La méditation doit également aller de pair avec d’autres pratiques telles que la générosité, la douceur, la non-violence, la patience, le contentement et l’humilité. Si ces qualités ne sont pas présentes au départ ou si elles ne se développent pas au cours de la pratique, alors quelque chose ne va pas. La pratique de l’unicité de l’esprit doit s’appuyer sur des bases fermes d’éthique (sīla) et ne peut réussir si l’on ne fait aucun effort réel pour être strict dans les Préceptes.

De nombreux obstacles existent et il est nécessaire d’en être conscient dès leur apparition. Il sera alors possible de les surmonter par ce qu’on nomme les facultés de contrôle (indriya) :

  • Les entraves : désir des plaisirs des sens, mauvais vouloir, indolence et torpeur, agitation et anxiété, doute sceptique et indécision
  • Les facultés de contrôle : confiance, énergie, attention, absorption mentale, sagesse

D’autres obstacles sont généralement constitués par les huit conditions mondaines (lokadhammā).
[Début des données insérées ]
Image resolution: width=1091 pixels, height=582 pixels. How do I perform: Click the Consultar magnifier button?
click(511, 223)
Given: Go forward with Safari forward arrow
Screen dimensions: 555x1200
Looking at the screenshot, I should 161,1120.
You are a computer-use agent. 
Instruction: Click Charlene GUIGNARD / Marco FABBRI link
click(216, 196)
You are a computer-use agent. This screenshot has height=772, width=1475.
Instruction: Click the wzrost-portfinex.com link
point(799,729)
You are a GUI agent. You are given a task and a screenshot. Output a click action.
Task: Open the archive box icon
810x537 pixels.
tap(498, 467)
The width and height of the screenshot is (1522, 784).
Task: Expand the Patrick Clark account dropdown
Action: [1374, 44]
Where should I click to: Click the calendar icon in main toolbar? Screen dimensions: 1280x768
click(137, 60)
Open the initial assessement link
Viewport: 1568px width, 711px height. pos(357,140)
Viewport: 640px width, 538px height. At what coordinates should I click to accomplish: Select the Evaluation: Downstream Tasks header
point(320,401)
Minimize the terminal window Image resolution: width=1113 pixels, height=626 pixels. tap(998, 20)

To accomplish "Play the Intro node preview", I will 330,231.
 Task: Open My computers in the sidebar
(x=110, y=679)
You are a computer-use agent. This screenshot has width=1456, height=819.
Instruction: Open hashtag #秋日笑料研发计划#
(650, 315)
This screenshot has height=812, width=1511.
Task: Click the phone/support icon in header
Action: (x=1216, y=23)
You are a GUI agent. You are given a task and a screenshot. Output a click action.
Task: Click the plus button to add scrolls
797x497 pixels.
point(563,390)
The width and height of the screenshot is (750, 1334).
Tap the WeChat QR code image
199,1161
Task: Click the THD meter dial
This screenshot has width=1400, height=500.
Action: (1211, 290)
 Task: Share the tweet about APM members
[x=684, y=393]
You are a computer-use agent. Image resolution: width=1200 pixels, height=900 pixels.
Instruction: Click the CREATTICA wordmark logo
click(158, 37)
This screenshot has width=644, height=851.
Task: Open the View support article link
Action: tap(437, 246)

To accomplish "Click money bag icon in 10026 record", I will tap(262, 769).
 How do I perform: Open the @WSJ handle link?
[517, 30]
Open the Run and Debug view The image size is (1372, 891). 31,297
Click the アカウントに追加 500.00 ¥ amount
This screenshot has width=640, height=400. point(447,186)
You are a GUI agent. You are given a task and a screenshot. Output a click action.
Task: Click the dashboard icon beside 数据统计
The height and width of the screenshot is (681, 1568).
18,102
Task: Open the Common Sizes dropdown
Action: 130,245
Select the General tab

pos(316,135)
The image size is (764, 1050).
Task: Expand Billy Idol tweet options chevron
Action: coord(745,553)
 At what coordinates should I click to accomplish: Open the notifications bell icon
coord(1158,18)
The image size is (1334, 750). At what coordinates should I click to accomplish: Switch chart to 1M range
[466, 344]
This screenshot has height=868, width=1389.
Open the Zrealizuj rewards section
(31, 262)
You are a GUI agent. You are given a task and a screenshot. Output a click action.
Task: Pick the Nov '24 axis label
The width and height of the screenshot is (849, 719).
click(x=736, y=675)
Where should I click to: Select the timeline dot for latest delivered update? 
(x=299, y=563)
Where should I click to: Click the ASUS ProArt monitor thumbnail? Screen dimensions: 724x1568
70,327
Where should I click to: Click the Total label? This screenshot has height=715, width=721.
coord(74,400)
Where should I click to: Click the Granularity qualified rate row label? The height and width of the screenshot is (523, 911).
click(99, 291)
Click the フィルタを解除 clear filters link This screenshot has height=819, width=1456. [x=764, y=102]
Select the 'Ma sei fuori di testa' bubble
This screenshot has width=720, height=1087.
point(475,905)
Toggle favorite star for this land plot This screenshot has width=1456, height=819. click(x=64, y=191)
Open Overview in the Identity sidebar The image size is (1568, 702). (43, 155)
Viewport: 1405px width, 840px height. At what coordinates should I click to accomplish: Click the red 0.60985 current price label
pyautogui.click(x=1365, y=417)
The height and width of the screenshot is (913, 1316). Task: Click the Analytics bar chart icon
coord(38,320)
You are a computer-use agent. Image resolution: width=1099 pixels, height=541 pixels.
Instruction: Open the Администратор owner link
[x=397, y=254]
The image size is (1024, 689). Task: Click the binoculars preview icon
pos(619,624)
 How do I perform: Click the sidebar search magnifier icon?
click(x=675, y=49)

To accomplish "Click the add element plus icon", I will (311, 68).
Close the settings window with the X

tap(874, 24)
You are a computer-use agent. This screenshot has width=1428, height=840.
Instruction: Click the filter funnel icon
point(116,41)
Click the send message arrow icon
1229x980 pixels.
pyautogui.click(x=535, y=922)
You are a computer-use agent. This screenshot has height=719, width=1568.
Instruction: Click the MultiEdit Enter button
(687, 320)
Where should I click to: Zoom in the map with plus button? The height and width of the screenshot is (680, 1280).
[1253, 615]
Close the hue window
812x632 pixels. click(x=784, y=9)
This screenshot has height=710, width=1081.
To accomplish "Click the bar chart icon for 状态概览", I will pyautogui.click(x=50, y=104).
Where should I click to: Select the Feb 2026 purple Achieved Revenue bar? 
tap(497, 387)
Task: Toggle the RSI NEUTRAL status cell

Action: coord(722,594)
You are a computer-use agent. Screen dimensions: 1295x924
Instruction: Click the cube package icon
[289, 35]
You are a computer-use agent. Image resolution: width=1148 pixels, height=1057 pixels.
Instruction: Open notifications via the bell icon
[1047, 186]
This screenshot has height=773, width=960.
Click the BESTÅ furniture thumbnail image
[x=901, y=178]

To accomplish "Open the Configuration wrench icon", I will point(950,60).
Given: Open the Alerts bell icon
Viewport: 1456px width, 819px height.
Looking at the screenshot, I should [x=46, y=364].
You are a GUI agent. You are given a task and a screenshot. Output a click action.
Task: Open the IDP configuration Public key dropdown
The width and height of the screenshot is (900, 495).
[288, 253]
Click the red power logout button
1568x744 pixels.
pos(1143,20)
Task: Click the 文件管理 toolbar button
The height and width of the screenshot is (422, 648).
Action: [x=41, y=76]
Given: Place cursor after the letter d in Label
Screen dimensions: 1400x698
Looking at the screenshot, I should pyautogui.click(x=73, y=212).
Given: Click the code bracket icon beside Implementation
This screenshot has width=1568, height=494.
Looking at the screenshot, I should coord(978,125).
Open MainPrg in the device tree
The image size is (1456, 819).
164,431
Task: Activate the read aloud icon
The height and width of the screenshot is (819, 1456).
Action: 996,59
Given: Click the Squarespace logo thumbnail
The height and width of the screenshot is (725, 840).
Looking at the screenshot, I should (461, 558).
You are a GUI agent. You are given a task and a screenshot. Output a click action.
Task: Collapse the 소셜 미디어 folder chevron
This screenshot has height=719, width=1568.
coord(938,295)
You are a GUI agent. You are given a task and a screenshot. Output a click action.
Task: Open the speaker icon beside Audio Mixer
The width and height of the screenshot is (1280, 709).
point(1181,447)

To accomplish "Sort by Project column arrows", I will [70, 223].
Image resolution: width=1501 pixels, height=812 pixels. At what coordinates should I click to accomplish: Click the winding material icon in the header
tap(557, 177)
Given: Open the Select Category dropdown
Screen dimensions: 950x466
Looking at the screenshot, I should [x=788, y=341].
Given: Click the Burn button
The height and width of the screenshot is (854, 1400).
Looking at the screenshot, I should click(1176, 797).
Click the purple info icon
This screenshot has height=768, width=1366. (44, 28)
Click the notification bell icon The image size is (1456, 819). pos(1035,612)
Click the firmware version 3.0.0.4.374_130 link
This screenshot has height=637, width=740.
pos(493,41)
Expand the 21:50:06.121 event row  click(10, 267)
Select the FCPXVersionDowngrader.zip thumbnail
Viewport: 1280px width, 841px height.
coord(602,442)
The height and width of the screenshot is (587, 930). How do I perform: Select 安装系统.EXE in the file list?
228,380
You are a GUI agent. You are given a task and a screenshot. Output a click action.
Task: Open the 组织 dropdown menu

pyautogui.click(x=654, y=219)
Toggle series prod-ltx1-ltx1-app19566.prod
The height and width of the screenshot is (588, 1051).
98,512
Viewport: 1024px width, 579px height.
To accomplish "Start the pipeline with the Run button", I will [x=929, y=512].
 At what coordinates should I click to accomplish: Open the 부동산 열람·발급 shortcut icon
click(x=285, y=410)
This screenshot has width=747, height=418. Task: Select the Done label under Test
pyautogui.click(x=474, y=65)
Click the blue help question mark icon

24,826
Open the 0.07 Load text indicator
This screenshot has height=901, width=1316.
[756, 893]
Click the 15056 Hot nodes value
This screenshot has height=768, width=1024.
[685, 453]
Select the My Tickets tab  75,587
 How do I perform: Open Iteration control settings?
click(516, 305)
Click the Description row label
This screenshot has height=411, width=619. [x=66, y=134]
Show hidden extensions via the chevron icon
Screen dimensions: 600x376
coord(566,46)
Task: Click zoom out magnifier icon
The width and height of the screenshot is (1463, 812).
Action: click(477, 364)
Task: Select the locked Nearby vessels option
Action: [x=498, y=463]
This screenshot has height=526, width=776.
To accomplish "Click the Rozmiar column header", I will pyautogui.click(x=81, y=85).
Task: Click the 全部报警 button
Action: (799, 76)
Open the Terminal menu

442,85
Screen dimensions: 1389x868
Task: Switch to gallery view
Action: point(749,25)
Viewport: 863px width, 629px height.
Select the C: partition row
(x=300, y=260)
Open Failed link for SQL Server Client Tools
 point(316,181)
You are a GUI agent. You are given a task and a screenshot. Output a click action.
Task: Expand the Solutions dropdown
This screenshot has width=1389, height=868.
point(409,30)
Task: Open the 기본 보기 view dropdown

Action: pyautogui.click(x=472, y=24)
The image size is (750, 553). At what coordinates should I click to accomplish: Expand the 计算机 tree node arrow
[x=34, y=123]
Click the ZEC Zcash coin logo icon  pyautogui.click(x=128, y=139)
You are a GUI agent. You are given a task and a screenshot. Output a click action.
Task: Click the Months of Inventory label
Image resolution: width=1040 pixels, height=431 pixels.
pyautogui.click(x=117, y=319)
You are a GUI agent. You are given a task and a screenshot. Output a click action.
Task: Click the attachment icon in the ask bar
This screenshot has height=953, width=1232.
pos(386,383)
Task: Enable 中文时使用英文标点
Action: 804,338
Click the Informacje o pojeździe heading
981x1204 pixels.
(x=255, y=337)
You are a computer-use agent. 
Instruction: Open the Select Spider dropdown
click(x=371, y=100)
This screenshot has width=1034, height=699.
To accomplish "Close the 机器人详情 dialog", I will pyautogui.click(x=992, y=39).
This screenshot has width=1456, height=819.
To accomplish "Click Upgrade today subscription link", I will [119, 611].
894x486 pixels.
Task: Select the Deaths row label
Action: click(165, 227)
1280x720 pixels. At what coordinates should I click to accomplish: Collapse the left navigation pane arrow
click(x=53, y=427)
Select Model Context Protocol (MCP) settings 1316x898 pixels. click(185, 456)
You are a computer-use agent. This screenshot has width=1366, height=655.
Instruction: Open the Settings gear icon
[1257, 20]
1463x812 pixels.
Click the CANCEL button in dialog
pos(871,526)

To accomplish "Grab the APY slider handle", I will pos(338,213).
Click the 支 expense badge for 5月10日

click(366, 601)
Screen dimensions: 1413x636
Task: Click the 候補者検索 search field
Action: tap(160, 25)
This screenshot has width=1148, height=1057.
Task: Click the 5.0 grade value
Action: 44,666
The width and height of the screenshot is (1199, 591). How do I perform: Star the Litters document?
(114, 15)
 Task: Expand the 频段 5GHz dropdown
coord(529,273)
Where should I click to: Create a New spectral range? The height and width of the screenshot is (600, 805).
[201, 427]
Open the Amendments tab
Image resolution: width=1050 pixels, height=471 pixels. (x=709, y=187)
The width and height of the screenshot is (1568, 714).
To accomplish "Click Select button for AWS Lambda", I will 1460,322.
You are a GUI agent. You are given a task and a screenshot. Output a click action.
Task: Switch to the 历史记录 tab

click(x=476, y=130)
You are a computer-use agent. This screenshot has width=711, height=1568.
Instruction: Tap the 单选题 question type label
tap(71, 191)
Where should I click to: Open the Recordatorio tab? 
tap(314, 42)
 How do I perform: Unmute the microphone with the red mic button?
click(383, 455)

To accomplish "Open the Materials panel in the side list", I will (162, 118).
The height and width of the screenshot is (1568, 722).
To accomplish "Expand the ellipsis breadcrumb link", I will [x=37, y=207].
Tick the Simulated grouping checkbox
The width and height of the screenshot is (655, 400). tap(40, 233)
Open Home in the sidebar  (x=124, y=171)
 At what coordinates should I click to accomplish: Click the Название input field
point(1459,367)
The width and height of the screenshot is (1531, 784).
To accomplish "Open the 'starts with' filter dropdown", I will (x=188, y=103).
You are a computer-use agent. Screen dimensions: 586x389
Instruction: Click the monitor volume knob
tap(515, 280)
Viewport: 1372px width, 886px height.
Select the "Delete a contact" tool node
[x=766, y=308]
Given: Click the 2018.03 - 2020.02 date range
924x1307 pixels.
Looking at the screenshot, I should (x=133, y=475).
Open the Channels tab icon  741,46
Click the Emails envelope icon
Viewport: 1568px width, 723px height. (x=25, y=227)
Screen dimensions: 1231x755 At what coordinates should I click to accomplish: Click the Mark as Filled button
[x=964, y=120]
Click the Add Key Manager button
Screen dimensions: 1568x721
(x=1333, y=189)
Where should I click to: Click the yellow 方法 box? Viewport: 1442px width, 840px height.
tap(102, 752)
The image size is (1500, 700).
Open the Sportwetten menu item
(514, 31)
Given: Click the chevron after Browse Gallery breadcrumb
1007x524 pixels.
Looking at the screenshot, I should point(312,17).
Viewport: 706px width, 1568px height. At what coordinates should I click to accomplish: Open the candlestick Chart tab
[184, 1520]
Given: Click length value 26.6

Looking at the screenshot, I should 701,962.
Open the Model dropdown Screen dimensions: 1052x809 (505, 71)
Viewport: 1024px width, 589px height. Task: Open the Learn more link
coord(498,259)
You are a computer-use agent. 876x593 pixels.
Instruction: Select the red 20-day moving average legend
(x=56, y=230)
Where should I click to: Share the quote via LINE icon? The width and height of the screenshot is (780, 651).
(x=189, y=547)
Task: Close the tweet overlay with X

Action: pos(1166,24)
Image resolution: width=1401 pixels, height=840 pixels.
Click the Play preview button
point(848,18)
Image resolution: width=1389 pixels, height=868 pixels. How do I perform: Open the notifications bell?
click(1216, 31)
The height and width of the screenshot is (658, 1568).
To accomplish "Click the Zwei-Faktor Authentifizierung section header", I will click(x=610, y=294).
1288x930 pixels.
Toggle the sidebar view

Celles que l’on désire posséder : gain, gloire, honneur, bonheur, et celles que l’on veut éviter : perte, échec, blâme, malheur. Ces huit facteurs sont fondés sur l’ignorance et fournissent le motif à la conduite non éthique et à des actions conduisant à de futures souffrances.

AVERTISSEMENT

Un nombre incalculable d’ouvrages, de qualité très inégale, ont été publiés sur le sujet de la méditation bouddhique. Mais bien qu’il ne viendrait à l’idée de personne d’apprendre à nager en lisant un livre sur la natation, beaucoup, recherchant avant tout des recettes plus qu’une véritable discipline, pensent pouvoir « apprendre » la méditation en lisant des livres.

Une conception actuellement à la mode dans certains ouvrages populaires est celle de la « facilité » de la méditation. On semble ici confondre « simplicité » et « facilité ». La véritable méditation est sans aucun doute simple, non sophistiquée, mais c’est une pratique exigeante, semée d’embûches et de difficultés, impliquant une discipline et une motivation authentiques.
Un ouvrage, même de qualité exceptionnelle, ne saurait se suffire à lui-même et remplacer la pratique, individuelle et en groupe, auprès d’un maître ou d’instructeurs compétents. Dans la Voie du Bouddha-Dhamma la théorie n’est jamais une fin en soi et doit toujours être éclairée par l’expérimentation personnelle.